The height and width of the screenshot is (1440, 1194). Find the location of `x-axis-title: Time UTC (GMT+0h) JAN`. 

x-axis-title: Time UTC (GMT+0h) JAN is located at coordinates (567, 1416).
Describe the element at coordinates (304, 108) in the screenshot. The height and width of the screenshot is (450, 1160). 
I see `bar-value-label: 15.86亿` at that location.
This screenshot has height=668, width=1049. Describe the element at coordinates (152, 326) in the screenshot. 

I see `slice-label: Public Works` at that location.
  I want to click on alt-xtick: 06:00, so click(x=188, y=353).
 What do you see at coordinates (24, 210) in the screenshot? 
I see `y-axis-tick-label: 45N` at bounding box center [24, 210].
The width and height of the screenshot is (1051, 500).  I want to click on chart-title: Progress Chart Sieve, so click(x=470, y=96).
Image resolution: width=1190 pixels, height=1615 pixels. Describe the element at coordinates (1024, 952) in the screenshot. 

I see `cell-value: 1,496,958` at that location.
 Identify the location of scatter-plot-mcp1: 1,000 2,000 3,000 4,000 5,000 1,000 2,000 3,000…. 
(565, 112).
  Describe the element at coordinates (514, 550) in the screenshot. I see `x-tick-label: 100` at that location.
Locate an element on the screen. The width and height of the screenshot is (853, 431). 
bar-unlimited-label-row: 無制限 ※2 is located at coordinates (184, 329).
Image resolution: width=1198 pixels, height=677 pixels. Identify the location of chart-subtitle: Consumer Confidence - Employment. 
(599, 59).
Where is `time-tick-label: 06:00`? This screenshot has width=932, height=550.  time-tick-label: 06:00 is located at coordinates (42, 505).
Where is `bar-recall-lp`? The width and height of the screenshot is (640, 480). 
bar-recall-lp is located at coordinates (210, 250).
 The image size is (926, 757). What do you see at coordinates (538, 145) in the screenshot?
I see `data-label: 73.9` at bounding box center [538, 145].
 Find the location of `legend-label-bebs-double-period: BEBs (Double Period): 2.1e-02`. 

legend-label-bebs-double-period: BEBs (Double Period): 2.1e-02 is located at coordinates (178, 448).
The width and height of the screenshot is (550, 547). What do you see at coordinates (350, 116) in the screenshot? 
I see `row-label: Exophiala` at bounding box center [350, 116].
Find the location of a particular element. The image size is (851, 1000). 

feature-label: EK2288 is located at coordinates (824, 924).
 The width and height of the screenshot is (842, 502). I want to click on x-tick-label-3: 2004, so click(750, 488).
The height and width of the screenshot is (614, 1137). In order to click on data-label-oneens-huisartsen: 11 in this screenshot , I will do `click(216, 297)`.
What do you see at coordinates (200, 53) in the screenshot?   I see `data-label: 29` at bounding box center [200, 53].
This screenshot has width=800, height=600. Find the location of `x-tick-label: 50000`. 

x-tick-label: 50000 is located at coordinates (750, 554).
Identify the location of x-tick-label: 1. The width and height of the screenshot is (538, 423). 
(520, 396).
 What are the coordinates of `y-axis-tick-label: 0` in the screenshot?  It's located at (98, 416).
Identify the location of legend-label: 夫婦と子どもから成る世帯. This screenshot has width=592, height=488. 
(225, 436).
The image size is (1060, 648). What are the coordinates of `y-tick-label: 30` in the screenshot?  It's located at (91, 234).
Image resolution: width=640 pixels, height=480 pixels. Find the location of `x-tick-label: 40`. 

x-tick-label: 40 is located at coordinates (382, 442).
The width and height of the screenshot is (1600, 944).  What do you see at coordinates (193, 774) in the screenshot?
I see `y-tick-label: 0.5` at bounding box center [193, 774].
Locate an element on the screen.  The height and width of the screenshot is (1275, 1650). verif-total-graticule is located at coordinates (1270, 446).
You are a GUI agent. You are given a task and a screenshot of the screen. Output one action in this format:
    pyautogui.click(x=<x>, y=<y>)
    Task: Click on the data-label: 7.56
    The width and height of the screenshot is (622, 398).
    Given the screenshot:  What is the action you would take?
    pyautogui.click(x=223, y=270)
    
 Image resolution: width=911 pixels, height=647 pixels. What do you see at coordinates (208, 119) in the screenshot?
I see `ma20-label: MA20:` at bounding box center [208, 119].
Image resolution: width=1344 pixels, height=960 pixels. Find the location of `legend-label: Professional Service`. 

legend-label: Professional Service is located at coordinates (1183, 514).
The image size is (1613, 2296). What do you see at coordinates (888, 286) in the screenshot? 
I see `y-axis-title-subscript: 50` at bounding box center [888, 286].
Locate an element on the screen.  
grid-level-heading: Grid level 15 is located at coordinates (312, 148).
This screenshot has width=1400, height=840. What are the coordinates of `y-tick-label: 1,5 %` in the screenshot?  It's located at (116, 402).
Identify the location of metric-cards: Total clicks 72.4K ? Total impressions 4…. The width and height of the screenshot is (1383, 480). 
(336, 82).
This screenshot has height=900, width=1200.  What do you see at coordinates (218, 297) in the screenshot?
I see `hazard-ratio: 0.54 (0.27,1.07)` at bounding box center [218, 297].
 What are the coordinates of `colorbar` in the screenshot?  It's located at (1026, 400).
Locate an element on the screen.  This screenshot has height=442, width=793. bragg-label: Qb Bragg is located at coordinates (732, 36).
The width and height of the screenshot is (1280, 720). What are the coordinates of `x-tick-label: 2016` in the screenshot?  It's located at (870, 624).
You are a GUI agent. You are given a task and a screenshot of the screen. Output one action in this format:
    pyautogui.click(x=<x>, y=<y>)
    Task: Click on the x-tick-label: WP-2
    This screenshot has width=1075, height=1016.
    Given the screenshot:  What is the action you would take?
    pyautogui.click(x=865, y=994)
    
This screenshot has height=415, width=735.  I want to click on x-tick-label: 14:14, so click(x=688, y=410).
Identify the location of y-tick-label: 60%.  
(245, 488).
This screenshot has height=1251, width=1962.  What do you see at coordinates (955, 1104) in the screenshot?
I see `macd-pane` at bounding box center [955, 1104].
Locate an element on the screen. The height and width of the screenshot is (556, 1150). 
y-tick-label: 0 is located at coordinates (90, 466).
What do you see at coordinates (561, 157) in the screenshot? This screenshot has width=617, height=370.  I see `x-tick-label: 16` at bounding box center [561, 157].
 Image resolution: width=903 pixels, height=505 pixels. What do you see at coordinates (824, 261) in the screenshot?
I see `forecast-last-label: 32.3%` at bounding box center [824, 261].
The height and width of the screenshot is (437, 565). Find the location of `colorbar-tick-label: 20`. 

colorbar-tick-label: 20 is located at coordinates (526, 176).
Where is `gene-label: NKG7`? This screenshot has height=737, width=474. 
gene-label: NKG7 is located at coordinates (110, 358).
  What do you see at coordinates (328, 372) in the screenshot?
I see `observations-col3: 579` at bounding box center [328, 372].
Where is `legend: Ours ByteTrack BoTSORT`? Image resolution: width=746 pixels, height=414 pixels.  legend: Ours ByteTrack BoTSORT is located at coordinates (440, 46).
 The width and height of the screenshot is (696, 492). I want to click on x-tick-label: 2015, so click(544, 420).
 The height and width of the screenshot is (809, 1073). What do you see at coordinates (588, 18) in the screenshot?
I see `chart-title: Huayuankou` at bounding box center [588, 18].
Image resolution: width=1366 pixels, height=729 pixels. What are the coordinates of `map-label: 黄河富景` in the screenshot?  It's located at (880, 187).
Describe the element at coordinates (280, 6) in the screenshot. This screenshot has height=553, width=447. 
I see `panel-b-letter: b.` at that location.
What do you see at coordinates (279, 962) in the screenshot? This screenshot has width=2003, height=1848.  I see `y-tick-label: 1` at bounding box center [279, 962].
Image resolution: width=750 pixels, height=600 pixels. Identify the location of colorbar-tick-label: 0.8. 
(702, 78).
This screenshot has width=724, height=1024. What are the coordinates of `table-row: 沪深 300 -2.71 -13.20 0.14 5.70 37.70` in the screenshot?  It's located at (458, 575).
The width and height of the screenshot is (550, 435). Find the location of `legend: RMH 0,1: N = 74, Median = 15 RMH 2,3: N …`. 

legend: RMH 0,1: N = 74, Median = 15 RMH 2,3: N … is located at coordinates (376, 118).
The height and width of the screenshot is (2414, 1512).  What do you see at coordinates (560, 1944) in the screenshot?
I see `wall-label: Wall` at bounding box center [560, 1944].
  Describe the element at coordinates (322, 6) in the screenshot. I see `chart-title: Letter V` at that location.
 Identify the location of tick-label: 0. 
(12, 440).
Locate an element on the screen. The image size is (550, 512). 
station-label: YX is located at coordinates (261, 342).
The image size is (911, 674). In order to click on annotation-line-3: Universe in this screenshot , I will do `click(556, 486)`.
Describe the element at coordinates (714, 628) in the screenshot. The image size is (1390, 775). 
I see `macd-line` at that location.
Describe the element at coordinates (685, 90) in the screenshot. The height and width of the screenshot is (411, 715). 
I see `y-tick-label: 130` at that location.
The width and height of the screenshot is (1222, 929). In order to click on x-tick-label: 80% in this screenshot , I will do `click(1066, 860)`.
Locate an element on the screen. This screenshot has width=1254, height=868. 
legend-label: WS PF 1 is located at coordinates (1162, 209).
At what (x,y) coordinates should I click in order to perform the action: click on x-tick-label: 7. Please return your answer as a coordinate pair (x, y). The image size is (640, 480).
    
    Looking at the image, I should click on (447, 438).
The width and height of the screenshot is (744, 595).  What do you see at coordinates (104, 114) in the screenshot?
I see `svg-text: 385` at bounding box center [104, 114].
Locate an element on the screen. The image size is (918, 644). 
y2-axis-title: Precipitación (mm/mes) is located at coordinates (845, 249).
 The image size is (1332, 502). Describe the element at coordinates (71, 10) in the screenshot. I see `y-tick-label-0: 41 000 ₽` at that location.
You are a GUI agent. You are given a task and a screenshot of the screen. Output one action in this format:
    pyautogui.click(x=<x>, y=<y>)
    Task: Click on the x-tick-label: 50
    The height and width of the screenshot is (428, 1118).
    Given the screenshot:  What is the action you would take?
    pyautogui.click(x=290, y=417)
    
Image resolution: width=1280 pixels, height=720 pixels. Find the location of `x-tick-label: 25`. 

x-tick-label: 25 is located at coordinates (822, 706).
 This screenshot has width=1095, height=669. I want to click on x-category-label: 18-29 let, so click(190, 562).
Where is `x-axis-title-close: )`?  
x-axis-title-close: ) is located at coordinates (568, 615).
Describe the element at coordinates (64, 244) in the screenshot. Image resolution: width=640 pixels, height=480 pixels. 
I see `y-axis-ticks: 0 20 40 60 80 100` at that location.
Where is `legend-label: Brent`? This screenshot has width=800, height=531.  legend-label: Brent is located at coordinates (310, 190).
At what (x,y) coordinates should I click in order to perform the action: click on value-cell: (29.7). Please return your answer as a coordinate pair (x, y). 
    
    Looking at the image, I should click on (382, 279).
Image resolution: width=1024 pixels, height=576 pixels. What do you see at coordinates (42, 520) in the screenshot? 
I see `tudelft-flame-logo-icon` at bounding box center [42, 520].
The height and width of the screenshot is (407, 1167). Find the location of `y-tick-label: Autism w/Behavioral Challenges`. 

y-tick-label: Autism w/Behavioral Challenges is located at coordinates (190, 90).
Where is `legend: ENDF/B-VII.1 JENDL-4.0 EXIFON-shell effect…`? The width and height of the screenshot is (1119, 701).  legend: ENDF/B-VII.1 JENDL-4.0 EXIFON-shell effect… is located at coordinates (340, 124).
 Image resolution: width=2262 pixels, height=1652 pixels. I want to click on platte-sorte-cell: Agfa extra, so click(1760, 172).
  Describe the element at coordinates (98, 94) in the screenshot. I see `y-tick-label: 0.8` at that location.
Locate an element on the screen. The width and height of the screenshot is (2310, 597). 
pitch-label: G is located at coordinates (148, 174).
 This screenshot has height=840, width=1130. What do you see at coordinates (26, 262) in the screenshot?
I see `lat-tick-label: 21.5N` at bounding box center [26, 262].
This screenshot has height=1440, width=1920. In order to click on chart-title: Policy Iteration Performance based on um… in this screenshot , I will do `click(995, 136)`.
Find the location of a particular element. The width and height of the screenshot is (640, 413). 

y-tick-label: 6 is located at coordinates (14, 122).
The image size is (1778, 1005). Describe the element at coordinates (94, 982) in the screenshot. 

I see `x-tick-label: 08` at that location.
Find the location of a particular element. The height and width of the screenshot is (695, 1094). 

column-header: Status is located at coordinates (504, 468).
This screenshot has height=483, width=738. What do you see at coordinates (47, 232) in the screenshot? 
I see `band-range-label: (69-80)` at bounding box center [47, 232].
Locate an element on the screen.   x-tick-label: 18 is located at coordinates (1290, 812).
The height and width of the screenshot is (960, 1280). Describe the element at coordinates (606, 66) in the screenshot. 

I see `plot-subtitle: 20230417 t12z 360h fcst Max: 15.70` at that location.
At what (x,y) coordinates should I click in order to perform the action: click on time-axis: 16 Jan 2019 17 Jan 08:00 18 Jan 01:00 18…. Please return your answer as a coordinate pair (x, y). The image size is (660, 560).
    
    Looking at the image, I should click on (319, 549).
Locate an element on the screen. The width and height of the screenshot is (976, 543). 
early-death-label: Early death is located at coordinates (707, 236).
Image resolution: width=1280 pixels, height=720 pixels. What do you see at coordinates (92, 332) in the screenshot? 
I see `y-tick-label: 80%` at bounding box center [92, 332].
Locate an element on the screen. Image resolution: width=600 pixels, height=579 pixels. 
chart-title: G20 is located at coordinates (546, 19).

───

- **WHAT THE TASK ASKS**:
Rewrite everything in the listing from the line containing "Identify the location of metric-cards: Total" down to the line containing "center [218, 297].", with "impressions" changed to "views" and nothing else altered.

- **SOLUTION TO THIS TASK**:
Identify the location of metric-cards: Total clicks 72.4K ? Total views 4…. The width and height of the screenshot is (1383, 480). 
(336, 82).
This screenshot has height=900, width=1200.  What do you see at coordinates (218, 297) in the screenshot?
I see `hazard-ratio: 0.54 (0.27,1.07)` at bounding box center [218, 297].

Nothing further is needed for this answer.